# Waterless "p-traps"?!?!?



## mehtwo (Nov 14, 2010)

I was checking out an expedition rv forum and this guy is building a toy hauler and an rv. When he was plumbing the kitchen sinks and restrooms he install some waterless p-traps. Here the link to their site:
http://drainmaster.com/hepvo.html

I never even heard of this! I guess you learn something new everyday....:whistling


----------



## Splinter hands (Aug 31, 2011)

Wounder if it actually works and how long that baffle holds up for.


----------



## rselectric1 (Sep 20, 2009)

I'll continue to trust water as a perfect seal as opposed to some bozo's diaphragm any day.


----------



## mehtwo (Nov 14, 2010)

rselectric1 said:


> I'll continue to trust water as a perfect seal as opposed to some bozo's diaphragm any day.


I do agree with you to a certain extent.

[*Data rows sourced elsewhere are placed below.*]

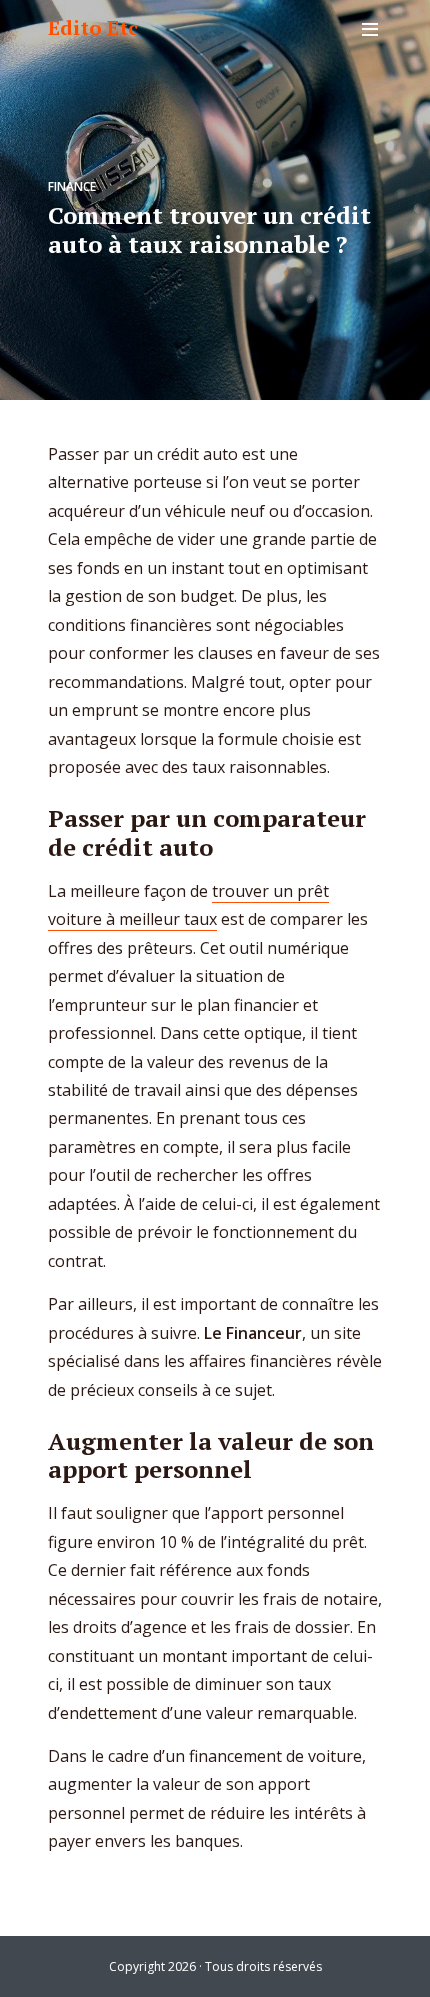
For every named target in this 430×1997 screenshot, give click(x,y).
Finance (72, 186)
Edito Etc (93, 27)
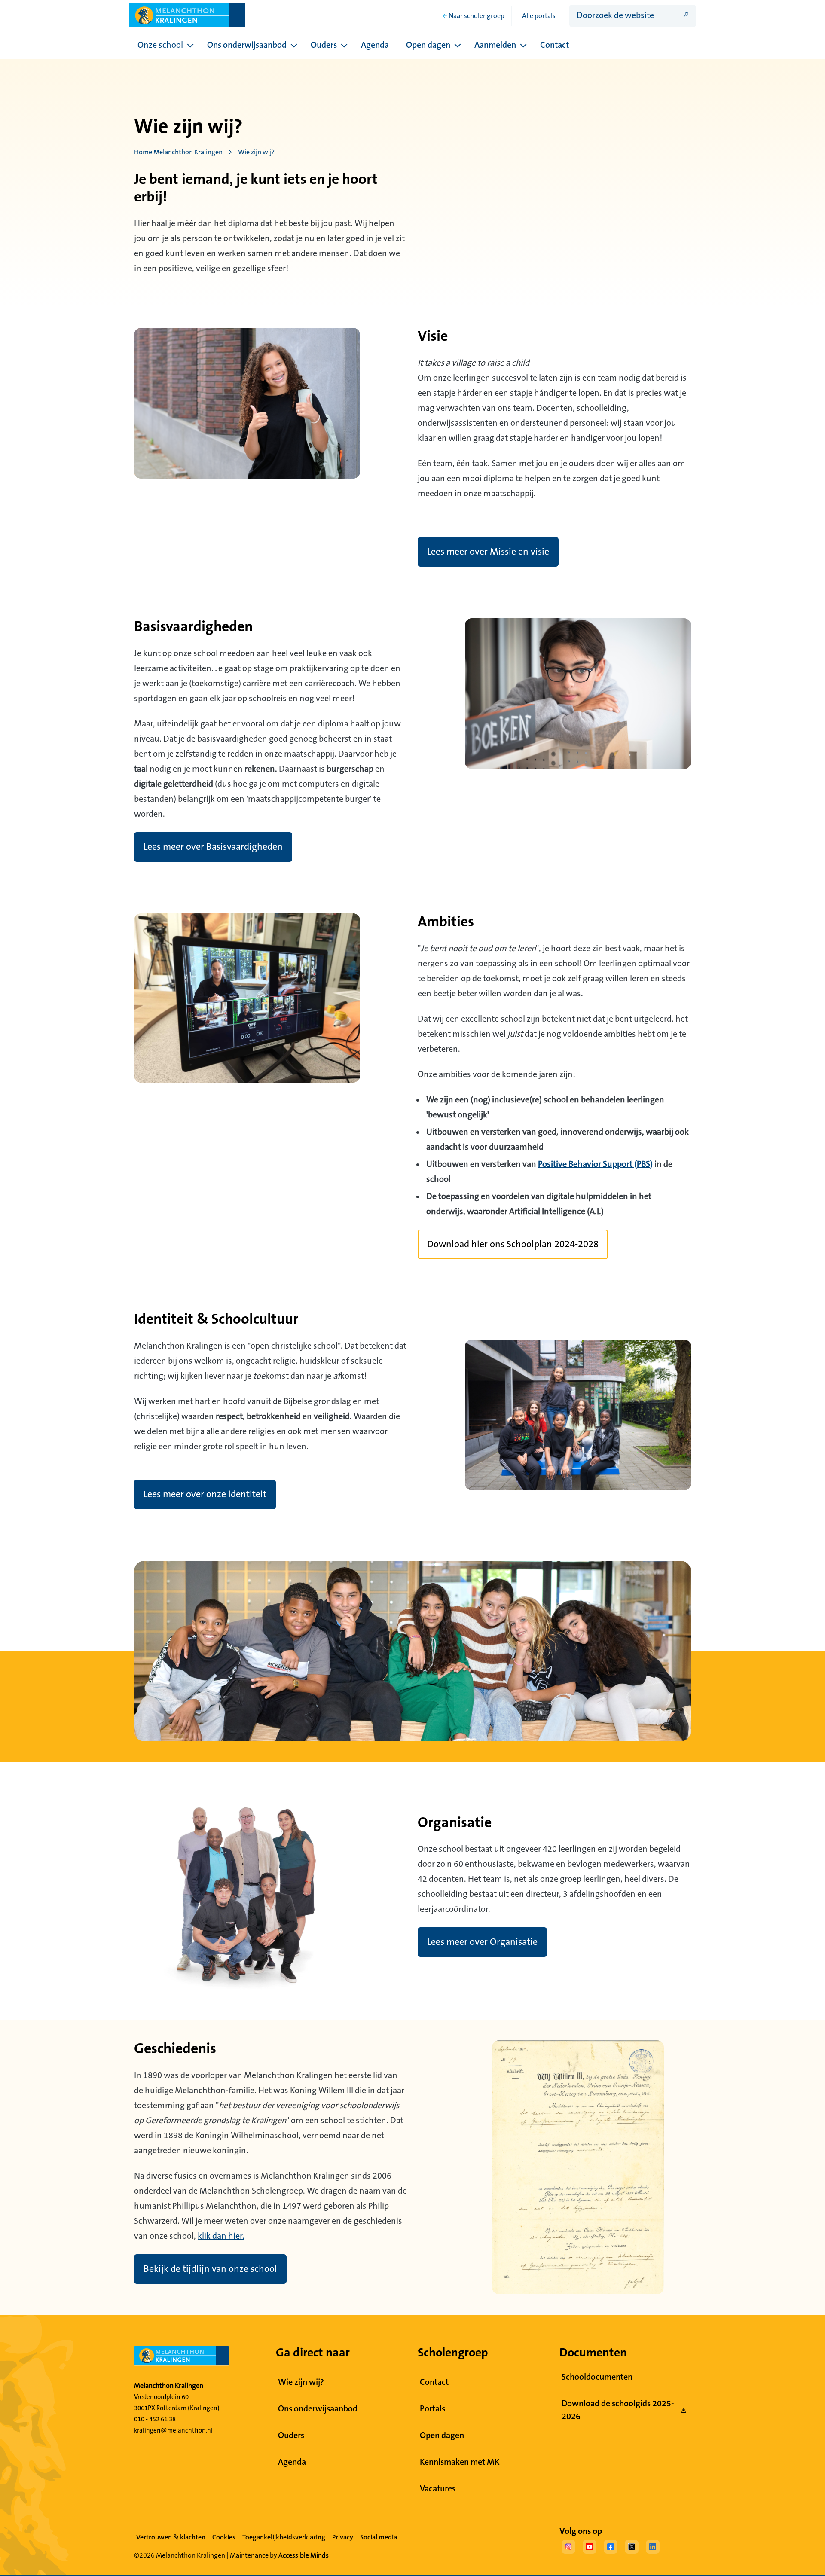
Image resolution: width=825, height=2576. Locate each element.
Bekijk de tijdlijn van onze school (210, 2269)
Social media (378, 2537)
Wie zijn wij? (301, 2382)
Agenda (375, 45)
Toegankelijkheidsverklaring (283, 2537)
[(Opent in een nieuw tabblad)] (568, 2549)
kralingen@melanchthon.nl (173, 2430)
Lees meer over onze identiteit (205, 1494)
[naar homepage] (200, 2359)
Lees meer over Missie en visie (488, 551)
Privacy (342, 2537)
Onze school (160, 45)
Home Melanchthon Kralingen (178, 152)
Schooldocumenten (597, 2377)
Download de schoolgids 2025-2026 (618, 2410)
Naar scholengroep (476, 16)
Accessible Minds (303, 2555)
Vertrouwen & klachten (170, 2537)
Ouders (324, 45)
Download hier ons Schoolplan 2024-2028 (513, 1244)
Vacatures (437, 2489)
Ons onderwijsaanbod (247, 45)
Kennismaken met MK (460, 2462)
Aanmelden (495, 45)
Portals (432, 2409)
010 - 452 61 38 (155, 2419)
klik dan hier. (221, 2236)
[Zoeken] (686, 15)
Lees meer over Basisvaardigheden (213, 847)
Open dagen (428, 45)
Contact (554, 45)
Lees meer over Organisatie (482, 1942)
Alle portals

It would be really a "life saver" in tight places especially in RVs.


----------



## Tinstaafl (Jan 6, 2008)

I won't claim water's a perfect seal, but get one little piece of crud in that diaphragm and it's not going to be doing its job.

Still, nice to have an alternative available.


----------



## mehtwo (Nov 14, 2010)

Splinter hands said:


> Wounder if it actually works and how long that baffle holds up for.


I'm very curious myself, this water around here really help keep the plumbers in business. :laughing:


There is a video on the link:


----------



## mehtwo (Nov 14, 2010)

Tinstaafl said:


> I won't claim water's a perfect seal, but get one little piece of crud in that diaphragm and it's not going to be doing its job.


Good point!:thumbsup:


----------



## ohiohomedoctor (Dec 26, 2010)

I alway just seal mine off with epoxy :laughing:


----------



## Tech Dawg (Dec 13, 2010)

The RV industry is notorious for making parts and products for the units that cost a hefty dime to service or replace... Kinda like General Motors... Id think its good for RV's only because they are typically not permanant or functioning 12 months a year... Unless u live in a van down by the river :laughing:


----------



## ohiohomedoctor (Dec 26, 2010)

Tech Dawg said:


> The RV industry is notorious for making parts and products for the units that cost a hefty dime to service or replace... Kinda like General Motors... Id think its good for RV's only because they are typically not permanant or functioning 12 months a year... Unless u live in a van down by the river :laughing:


That being said why wouldnt you empty the sump tank, and whats a little poop smell when you live by the river.


----------